Aim of the task
The lines wanted are those in the data below that include "computer".

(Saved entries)
■ ■ ■ ■

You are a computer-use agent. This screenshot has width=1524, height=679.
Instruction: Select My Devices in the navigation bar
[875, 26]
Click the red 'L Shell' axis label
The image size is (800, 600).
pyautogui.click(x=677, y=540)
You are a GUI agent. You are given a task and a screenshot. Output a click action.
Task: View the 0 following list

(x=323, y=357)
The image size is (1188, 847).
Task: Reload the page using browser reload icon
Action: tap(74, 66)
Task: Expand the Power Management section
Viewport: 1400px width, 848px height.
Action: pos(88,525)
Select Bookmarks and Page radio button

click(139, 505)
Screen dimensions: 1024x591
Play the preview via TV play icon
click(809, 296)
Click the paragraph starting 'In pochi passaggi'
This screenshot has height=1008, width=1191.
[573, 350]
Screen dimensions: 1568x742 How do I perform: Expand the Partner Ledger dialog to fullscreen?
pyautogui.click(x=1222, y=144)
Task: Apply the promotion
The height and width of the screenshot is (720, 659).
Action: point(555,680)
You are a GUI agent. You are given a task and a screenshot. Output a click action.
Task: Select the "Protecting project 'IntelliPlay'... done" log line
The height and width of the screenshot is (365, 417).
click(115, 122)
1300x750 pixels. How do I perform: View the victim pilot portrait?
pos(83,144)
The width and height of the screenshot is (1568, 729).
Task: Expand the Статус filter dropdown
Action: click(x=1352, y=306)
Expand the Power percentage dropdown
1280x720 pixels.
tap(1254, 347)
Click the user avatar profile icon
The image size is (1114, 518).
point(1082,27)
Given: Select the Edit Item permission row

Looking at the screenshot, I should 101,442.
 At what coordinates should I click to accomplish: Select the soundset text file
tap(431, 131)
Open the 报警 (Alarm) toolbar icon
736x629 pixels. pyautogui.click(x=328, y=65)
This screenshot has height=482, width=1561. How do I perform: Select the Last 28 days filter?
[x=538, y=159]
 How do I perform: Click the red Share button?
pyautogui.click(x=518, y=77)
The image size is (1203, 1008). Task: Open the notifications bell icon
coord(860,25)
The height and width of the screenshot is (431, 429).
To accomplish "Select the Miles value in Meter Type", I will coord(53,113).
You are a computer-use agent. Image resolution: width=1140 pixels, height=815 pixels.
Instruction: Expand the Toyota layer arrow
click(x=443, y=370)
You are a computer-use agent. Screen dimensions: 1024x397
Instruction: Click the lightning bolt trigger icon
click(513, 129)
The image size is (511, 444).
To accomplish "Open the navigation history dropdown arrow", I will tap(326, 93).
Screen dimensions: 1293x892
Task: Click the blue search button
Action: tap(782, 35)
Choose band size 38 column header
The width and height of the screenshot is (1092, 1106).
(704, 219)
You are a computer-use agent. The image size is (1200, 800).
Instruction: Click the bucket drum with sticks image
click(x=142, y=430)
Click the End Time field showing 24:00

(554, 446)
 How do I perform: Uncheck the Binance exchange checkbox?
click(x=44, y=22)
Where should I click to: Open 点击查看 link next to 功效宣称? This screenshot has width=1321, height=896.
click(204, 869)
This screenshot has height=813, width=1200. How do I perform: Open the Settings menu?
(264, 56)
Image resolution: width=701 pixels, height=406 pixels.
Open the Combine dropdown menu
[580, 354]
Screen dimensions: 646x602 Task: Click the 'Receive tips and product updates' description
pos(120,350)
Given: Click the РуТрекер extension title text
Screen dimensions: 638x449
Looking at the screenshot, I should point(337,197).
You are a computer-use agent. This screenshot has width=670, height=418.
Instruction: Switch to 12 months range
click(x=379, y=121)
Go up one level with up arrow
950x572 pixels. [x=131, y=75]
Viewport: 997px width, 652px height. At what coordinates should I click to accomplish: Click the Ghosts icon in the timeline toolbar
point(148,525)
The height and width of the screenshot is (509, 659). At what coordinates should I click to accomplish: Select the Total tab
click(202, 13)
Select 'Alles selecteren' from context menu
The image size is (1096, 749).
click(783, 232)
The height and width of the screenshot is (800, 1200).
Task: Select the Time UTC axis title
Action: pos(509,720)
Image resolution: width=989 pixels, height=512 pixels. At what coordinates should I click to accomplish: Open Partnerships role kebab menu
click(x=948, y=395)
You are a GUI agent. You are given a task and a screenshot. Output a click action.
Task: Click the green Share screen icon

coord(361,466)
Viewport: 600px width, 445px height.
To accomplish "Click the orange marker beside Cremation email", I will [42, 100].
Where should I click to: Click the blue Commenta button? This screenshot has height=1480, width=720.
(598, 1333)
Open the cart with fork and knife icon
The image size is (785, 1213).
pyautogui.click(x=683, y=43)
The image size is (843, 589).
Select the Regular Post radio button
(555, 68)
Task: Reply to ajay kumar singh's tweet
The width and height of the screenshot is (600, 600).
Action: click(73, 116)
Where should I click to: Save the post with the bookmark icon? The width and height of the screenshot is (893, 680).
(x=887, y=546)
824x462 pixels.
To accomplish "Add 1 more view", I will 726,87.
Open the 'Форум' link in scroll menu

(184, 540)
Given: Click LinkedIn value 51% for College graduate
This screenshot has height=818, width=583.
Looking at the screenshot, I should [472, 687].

■ ■ ■ ■

Task solution
You are a computer-use agent. This screenshot has width=1524, height=679.
You are a computer-use agent. Image resolution: width=1140 pixels, height=815 pixels.
You are a computer-use agent. Screen dimensions: 1024x397
You are a computer-use agent. The image size is (1200, 800).
You are a computer-use agent. This screenshot has width=670, height=418.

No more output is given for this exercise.